First Nations activist reflects on years-long fight against Trans Mountain pipeline expansion
The taps have been turned on for the Trans Mountain pipeline expansion – a national infrastructure project that overcame fierce public opposition, construction delays and cost-overruns that pushed the final bill to more than $34 billion.
In a news release Wednesday, Trans Mountain announced the 1,100-kilometre project from Alberta to an export terminal in Burnaby, B.C., was online and said it expected the first tankers to depart with oil sands product later this month.

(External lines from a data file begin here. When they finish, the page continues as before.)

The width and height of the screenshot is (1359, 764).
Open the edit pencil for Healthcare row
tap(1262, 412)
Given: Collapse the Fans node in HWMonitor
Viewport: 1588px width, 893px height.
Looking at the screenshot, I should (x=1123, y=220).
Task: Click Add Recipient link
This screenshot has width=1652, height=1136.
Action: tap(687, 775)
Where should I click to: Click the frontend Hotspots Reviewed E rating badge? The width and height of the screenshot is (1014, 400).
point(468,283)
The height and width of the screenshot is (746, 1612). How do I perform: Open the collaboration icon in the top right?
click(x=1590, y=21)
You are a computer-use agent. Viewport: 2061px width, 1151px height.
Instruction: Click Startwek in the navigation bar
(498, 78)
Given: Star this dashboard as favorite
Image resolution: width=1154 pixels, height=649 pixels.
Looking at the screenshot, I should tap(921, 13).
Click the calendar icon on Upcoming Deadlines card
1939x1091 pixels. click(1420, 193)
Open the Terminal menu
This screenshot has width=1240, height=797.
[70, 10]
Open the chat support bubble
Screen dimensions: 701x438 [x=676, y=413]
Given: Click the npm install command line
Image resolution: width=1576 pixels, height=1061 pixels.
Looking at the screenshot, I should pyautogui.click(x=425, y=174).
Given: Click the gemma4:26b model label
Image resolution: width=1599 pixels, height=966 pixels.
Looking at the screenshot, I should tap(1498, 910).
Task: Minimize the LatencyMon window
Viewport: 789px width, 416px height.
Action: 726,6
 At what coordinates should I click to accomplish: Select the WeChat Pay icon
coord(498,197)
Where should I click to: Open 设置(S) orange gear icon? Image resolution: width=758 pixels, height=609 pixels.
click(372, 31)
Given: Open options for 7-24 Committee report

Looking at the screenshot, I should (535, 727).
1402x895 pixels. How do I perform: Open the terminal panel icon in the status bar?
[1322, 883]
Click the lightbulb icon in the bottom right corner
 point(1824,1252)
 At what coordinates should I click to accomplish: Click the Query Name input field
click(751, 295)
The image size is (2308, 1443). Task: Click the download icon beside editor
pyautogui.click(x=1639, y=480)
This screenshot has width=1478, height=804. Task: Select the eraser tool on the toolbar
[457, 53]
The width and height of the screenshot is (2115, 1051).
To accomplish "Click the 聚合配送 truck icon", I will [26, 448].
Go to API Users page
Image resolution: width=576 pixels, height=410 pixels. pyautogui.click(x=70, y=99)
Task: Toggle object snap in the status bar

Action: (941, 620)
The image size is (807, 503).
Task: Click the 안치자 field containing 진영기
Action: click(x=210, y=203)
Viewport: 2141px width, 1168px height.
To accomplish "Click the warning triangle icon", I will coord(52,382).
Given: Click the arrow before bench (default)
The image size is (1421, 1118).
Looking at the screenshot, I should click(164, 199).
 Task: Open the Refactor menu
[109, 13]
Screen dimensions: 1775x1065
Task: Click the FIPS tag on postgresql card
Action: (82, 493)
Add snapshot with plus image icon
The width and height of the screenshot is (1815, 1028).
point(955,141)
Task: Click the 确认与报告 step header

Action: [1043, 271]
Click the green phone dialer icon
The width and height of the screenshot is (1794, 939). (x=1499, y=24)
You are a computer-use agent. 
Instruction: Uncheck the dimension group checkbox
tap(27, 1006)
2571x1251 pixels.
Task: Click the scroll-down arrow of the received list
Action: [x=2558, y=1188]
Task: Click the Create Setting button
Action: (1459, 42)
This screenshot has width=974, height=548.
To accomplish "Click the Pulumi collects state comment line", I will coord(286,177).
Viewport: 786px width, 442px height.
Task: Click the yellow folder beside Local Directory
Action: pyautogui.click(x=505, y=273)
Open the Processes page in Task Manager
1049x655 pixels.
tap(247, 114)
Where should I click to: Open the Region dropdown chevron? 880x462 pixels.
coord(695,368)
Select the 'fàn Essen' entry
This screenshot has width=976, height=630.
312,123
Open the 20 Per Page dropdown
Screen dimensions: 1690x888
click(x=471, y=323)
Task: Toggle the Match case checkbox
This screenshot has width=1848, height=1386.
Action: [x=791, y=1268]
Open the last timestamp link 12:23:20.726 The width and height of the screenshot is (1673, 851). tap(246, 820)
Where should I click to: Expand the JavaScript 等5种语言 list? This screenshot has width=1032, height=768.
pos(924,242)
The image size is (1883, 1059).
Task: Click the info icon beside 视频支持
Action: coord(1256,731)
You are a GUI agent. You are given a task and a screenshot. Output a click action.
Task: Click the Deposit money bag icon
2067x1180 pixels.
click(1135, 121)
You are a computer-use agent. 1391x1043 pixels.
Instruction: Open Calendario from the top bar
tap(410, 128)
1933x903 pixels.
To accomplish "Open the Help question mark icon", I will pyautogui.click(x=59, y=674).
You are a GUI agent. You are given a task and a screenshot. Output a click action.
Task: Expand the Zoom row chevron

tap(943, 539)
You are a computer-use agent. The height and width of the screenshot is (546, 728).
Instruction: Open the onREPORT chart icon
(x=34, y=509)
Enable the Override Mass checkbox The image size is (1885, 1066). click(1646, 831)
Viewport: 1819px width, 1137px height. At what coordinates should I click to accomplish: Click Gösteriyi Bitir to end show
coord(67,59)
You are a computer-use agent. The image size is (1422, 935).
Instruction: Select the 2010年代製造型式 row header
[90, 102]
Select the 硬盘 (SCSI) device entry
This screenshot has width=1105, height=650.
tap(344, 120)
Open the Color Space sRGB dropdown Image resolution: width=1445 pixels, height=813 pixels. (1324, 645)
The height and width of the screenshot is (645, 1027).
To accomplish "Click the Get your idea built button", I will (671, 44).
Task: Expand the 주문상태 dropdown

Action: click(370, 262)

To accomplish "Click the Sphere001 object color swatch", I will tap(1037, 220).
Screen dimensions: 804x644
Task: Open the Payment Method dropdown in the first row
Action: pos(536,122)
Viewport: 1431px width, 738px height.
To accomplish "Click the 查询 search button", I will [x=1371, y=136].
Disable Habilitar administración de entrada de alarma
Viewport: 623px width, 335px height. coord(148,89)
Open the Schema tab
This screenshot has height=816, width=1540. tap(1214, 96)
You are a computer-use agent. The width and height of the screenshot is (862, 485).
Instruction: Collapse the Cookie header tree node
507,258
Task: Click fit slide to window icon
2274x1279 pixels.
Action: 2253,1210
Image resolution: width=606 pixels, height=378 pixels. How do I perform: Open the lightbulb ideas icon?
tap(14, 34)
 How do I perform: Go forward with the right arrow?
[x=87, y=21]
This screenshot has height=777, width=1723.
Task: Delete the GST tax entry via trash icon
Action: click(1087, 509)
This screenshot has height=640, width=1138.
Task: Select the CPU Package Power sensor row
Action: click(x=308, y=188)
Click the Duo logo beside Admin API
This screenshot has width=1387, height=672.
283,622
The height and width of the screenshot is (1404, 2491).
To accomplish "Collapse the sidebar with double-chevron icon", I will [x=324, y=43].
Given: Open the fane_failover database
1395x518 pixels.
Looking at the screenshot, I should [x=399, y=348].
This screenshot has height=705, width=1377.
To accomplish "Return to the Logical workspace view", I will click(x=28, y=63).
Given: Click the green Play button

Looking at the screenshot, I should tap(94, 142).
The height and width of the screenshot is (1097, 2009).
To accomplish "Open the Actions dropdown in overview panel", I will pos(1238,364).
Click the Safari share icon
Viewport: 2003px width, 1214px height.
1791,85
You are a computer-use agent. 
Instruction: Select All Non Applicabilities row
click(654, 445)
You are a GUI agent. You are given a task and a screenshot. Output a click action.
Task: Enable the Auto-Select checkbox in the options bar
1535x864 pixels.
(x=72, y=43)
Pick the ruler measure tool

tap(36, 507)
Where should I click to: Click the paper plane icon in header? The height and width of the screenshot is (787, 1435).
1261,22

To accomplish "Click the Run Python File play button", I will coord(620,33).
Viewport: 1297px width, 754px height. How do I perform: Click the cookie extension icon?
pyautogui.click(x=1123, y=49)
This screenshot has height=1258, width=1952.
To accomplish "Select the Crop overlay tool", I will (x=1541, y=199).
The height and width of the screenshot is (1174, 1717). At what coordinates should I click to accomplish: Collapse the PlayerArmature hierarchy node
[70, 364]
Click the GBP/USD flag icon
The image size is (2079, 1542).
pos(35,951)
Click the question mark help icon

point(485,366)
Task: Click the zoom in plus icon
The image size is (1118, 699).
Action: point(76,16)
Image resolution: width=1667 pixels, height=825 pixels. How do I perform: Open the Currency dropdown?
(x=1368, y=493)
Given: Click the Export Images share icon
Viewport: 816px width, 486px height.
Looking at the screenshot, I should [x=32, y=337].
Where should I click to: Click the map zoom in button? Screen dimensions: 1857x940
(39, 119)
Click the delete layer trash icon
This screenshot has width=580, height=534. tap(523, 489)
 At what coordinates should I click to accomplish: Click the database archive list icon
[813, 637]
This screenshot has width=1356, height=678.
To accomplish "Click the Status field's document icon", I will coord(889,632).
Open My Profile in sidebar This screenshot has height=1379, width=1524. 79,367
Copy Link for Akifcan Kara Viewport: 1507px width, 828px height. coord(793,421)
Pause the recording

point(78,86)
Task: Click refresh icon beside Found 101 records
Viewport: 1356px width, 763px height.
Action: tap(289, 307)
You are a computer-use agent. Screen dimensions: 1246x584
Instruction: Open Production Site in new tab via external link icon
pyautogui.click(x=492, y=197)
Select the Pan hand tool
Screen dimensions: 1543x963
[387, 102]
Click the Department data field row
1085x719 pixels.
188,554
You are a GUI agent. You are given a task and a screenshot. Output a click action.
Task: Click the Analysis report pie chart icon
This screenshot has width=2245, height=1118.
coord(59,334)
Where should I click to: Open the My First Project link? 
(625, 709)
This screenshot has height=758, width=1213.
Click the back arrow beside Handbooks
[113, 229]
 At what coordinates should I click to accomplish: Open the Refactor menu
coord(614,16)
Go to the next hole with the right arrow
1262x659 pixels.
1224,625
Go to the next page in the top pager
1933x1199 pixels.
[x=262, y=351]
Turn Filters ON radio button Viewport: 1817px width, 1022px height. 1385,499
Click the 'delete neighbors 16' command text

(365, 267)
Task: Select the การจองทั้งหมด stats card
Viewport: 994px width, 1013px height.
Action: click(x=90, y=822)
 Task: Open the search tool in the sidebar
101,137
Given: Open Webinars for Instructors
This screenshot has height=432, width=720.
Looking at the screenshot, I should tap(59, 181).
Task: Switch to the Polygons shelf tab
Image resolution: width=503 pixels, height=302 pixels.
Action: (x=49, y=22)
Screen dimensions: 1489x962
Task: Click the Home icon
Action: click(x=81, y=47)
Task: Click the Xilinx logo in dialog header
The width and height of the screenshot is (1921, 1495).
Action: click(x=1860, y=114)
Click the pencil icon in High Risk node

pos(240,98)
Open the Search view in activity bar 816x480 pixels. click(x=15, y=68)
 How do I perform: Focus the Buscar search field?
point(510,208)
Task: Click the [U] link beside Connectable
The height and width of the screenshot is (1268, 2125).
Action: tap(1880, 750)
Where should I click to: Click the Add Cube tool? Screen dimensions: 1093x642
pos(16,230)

Seated on rock near the beach at New Brighton Park in East Vancouver, Will George, a member of the Tsleil-Waututh Nation, used the day to reflect on his years of activism against the project.
"These are our spiritual highways which sustained our people for thousands of years,” he said gesturing out to Burrard Inlet. “So all the direct action that I was called to do over the years was a high honour."
The expansion will increase Trans Mountain’s capacity from 300,000 to close to 900,000 barrels a day.
It will also bring a significant increase in tanker traffic to Burrard Inlet and the Salish Sea.
Despite the efforts of George and other activists, they could not stop the project.
Proponents of the pipeline say it is a key piece of infrastructure that will provide a boost to Canada’s oil industry, contribute to job growth and provide revenue from royalties and corporate taxes.
"These broader economic benefits of infrastructure like this is perhaps the most important implication of the project now coming online,” said Trevor Tombe, an economist from the University of Calgary.
Private firm Kinder Morgan originally proposed the project, but when the company threatened to back out in 2018, the federal government stepped in and bought existing pipeline and the expansion project for $4.5-billion.
The Trudeau Liberals initially projected that the total cost of the finished project, including the purchase price and construction costs, would come in around $7.4-billion.
Cost overruns throughout the years drove the final price to $34-billion, which works out to $873 for every person in Canada.
"There's no question we have some problems here in this country around building some major infrastructure,” said Tristan Goodman, president and CEO of Explorers and Producers of Canada. “And as much as it's a day to celebrate, it's also a day to reflect. We really can do better than this."
The Squamish and Tsleil-Waututh nations were among a group of First Nations that brought the fight against the project all the way to the Supreme Court of Canada, where they were unsuccessful.
In July 2018, George and other activists actually suspended themselves in hammocks beneath the Ironworkers Memorial Bridge – dangling above Burrard Inlet for close to 36 hours before being arrested.
George spent 28 days in jail in 2023 for violating a court injunction when he blocked the entrance to Trans Mountain’s Burnaby Mountain tank farm.
"It puts a lump in my throat. It's hard to know that all that work that my nation did, that I did, and the people of Vancouver, still didn't arise to protecting our lands and waters. They're still at a huge risk right now,” he said.
The $34-billion Trans Mountain expansion project officially came online May 1 with no photo ops, no ribbon cutting – and no public fanfare of any kind.